[Dataset items]
※ ※ ※
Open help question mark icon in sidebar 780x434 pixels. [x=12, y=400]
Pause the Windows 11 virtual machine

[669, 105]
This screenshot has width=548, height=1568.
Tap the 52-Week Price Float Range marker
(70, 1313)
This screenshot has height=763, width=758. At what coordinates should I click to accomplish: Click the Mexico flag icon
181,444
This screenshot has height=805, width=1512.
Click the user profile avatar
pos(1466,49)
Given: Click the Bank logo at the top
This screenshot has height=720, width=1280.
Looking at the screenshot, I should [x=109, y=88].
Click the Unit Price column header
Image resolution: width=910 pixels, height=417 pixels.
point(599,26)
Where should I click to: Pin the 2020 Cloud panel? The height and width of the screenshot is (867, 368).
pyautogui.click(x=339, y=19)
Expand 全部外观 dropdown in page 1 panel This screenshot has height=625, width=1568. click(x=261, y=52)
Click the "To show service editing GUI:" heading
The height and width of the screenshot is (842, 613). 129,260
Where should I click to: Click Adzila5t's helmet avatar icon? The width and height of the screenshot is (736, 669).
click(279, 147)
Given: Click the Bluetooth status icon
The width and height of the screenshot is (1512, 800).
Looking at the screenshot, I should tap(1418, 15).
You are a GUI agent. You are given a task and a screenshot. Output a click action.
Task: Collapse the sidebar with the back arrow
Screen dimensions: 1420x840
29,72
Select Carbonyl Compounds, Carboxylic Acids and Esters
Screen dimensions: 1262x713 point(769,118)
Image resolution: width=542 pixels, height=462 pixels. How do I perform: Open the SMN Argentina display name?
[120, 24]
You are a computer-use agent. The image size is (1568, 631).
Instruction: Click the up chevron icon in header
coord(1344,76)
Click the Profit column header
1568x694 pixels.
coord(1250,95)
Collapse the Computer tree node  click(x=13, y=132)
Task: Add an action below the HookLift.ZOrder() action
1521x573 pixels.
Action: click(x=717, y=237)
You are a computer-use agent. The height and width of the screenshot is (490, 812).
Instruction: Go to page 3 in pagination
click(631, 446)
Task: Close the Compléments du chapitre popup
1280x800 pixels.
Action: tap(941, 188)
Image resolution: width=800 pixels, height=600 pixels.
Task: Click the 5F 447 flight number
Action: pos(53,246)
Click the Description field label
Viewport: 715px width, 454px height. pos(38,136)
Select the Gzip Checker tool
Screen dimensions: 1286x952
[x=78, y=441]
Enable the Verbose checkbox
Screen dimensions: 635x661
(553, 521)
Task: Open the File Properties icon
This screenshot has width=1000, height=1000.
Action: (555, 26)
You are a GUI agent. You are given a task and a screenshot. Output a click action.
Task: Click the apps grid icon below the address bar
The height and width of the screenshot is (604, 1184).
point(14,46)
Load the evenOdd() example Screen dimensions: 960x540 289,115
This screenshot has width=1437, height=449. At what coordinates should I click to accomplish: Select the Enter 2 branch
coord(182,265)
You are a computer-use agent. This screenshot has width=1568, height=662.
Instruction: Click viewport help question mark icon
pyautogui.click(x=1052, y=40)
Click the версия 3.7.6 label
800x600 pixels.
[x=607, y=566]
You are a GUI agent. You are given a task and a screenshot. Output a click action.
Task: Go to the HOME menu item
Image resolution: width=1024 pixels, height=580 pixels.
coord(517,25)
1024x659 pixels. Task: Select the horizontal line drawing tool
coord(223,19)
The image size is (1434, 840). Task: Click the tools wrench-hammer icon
※ ※ ※
* PROBLEM STATEMENT *
Reproduce every line of the data above verbatim, changing nothing.

* SOLUTION BELOW *
Open help question mark icon in sidebar 780x434 pixels. [x=12, y=400]
Pause the Windows 11 virtual machine

[669, 105]
This screenshot has width=548, height=1568.
Tap the 52-Week Price Float Range marker
(70, 1313)
This screenshot has height=763, width=758. At what coordinates should I click to accomplish: Click the Mexico flag icon
181,444
This screenshot has height=805, width=1512.
Click the user profile avatar
pos(1466,49)
Given: Click the Bank logo at the top
This screenshot has height=720, width=1280.
Looking at the screenshot, I should [x=109, y=88].
Click the Unit Price column header
Image resolution: width=910 pixels, height=417 pixels.
point(599,26)
Where should I click to: Pin the 2020 Cloud panel? The height and width of the screenshot is (867, 368).
pyautogui.click(x=339, y=19)
Expand 全部外观 dropdown in page 1 panel This screenshot has height=625, width=1568. click(x=261, y=52)
Click the "To show service editing GUI:" heading
The height and width of the screenshot is (842, 613). 129,260
Where should I click to: Click Adzila5t's helmet avatar icon? The width and height of the screenshot is (736, 669).
click(279, 147)
Given: Click the Bluetooth status icon
The width and height of the screenshot is (1512, 800).
Looking at the screenshot, I should tap(1418, 15).
You are a GUI agent. You are given a task and a screenshot. Output a click action.
Task: Collapse the sidebar with the back arrow
Screen dimensions: 1420x840
29,72
Select Carbonyl Compounds, Carboxylic Acids and Esters
Screen dimensions: 1262x713 point(769,118)
Image resolution: width=542 pixels, height=462 pixels. How do I perform: Open the SMN Argentina display name?
[120, 24]
You are a computer-use agent. The image size is (1568, 631).
Instruction: Click the up chevron icon in header
coord(1344,76)
Click the Profit column header
1568x694 pixels.
coord(1250,95)
Collapse the Computer tree node  click(x=13, y=132)
Task: Add an action below the HookLift.ZOrder() action
1521x573 pixels.
Action: click(x=717, y=237)
You are a computer-use agent. The height and width of the screenshot is (490, 812).
Instruction: Go to page 3 in pagination
click(631, 446)
Task: Close the Compléments du chapitre popup
1280x800 pixels.
Action: tap(941, 188)
Image resolution: width=800 pixels, height=600 pixels.
Task: Click the 5F 447 flight number
Action: pos(53,246)
Click the Description field label
Viewport: 715px width, 454px height. pos(38,136)
Select the Gzip Checker tool
Screen dimensions: 1286x952
[x=78, y=441]
Enable the Verbose checkbox
Screen dimensions: 635x661
(553, 521)
Task: Open the File Properties icon
This screenshot has width=1000, height=1000.
Action: (555, 26)
You are a GUI agent. You are given a task and a screenshot. Output a click action.
Task: Click the apps grid icon below the address bar
The height and width of the screenshot is (604, 1184).
point(14,46)
Load the evenOdd() example Screen dimensions: 960x540 289,115
This screenshot has width=1437, height=449. At what coordinates should I click to accomplish: Select the Enter 2 branch
coord(182,265)
You are a computer-use agent. This screenshot has width=1568, height=662.
Instruction: Click viewport help question mark icon
pyautogui.click(x=1052, y=40)
Click the версия 3.7.6 label
800x600 pixels.
[x=607, y=566]
You are a GUI agent. You are given a task and a screenshot. Output a click action.
Task: Go to the HOME menu item
Image resolution: width=1024 pixels, height=580 pixels.
coord(517,25)
1024x659 pixels. Task: Select the horizontal line drawing tool
coord(223,19)
The image size is (1434, 840). Task: Click the tools wrench-hammer icon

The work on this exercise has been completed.